INVASIVE DIAGNOSTIC TECHNIQUES



Bronchoscopy. This is used to visualize the airways, to sample secretions, and to perform for­ceps biopsy. The rigid scope remains the instru­ment of choice when a wide channel is required, such as in massive hemoptysis and removal of large foreign bodies. Otherwise the flexible scope is preferable because it is easy to maneuver. It is invaluable in the evaluation and biopsy of endobronchial lesions and in localizing the site of hemoptysis, since it allows visual access out to the segmental airways. It can be used together with fluoroscopy to biopsy peripheral lung le­sions. In the immunocompromised host it is the standard technique in the diagnosis of fungal or pneumocystic pneumonia. It is also effective in the diagnosis of tuberculosis in a patient not pro­ducing sputum. Its. indication in the diagnosis of common bacterial infections is less clear, al­though the development of special protective brushes has reduced the problem of contamina­tion with upper airway flora. In most patients re­quiring bronchial toilet and drainage, physical therapy is sufficient, but when that fails, espe­cially in patients on mechanical ventilation, bron­choscopy may be effective in re-expanding ate­lectatic areas.

While generally a benign procedure, bronchos­copy has a number of complications. Worsening of hypoxemia is almost inevitable, and supple­mental 02 should be used in hypoxemic patients. Laryngospasm, bronchospasm, fever, and new pulmonary infiltrates may occur. Significant bleeding and pneumothorax infrequently follow lung biopsy.

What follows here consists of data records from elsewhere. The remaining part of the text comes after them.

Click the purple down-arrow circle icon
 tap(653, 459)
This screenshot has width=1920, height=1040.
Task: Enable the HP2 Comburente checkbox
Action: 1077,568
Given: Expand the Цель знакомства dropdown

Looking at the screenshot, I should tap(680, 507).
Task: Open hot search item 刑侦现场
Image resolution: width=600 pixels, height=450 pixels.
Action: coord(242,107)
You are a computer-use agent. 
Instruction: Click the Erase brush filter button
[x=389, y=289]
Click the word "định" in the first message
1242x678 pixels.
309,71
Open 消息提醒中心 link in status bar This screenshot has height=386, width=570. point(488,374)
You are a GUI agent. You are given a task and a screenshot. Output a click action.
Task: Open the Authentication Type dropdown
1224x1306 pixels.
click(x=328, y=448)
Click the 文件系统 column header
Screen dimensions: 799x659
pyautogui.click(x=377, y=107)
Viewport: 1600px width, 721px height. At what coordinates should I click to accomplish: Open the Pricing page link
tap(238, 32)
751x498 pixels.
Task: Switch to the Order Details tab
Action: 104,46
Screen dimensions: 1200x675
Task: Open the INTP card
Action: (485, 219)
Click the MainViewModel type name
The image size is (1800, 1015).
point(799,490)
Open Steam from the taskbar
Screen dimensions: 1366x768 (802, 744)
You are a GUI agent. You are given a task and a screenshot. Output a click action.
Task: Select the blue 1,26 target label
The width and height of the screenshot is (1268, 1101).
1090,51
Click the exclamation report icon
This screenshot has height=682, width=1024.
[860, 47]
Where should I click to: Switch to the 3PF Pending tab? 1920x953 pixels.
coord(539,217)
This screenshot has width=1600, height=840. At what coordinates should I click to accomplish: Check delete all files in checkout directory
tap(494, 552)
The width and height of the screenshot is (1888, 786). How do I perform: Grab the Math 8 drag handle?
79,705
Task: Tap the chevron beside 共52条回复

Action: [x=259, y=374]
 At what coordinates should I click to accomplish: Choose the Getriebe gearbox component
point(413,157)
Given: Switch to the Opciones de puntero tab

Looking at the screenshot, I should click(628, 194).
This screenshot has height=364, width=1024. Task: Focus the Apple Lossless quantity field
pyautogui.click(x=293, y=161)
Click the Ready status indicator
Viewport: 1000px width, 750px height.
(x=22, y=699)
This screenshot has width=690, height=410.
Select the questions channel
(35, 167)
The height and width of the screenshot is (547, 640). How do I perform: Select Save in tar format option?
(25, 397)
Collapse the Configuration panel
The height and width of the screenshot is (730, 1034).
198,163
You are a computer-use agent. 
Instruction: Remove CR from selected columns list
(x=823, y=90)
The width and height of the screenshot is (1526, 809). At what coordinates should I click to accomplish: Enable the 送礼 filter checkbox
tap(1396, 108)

Transthoracic Needle Aspiration. Aspiration of lung tissue through a skinny needle inserted per-cutaneously is most useful with peripheral le­sions, with which the bronchoscope has its least success. It provides material for cytologic exam­ination or microbial studies rather than histologic examinations. The major complication is pneu­mothorax, occurring in 20 to 30 per cent, although chest tube drainage is required in only 1 to 15 per cent. Hemoptysis may occur but is rarely of clin­ical significance.

Thoracocentesis and Pleural Biopsy. Pleural fluid examination and interpretation are covered in Chapter 26. Parietal pleural biopsy can be accomplished if sufficient fluid separates the lung from the chest wall. Histologic examination re­veals granulomas in greater than 60 per cent of cases of suspected tuberculosis effusion, and when histology is combined with culture of the tissue sample the yield may be 90 per cent. Biopsy is positive in 39 to 75 per cent of cases of sus­pected malignancy, which is less than with cy­tologic examination of the fluid. Thoracoscopy with biopsy of pleural lesions under direct vision can be performed when the pleural effusion re­mains undiagnosed after thoracocentesis and bi­opsy.

Mediastinoscopy. A small tube is passed into the mediastinum through an incision in the ster­nal notch. Lymph nodes in the anterior medias­tinum and the right paratracheal region can be biopsied.

Open Lung Biopsy. When the above proce­dures are negative, an open lung biopsy may be indicated. In the immunocompromised host, it has a greater diagnostic yield than transbronchial biopsy using a fiberoptic bronchoscopy, but still a proportion of patients display nonspecific find­ings.